» YOUR GOAL: From the records below, copy out each line that has the word "agent".

» RECORDS SHOWN:
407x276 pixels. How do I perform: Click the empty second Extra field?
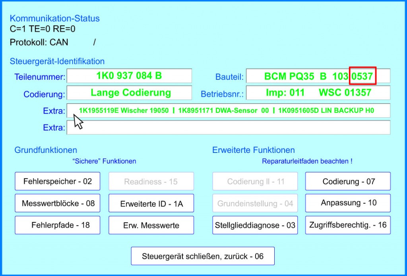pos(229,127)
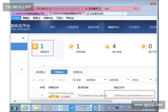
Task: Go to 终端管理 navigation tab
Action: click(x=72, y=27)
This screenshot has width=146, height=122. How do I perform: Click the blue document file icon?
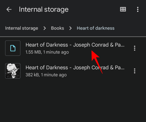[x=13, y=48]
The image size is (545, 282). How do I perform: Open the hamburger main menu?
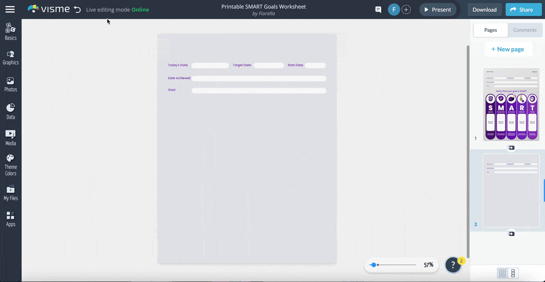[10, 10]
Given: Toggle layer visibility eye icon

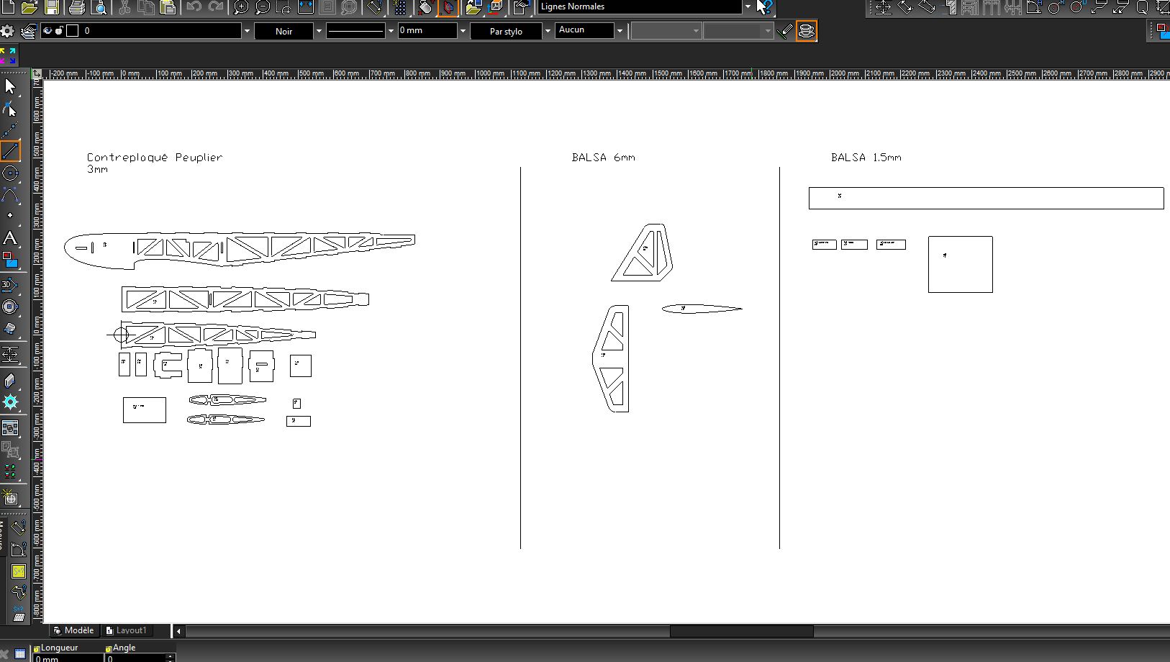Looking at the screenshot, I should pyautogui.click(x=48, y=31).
--
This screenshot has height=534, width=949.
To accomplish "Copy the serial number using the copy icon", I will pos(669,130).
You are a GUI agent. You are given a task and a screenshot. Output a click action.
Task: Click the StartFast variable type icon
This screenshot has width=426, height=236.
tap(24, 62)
==
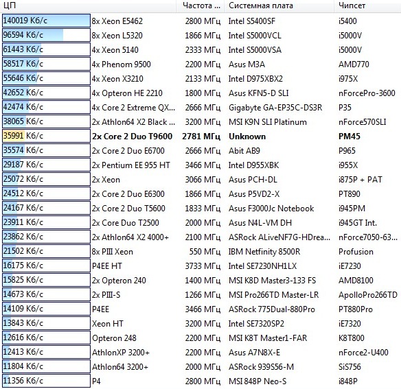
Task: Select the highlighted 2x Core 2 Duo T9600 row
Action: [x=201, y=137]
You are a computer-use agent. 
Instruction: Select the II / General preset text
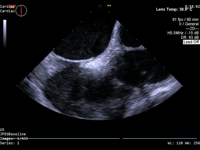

» FINAL ANSWER:
You are a GUI agent. You are given a task and a screenshot. Output a click action.
You are a computer-use agent. 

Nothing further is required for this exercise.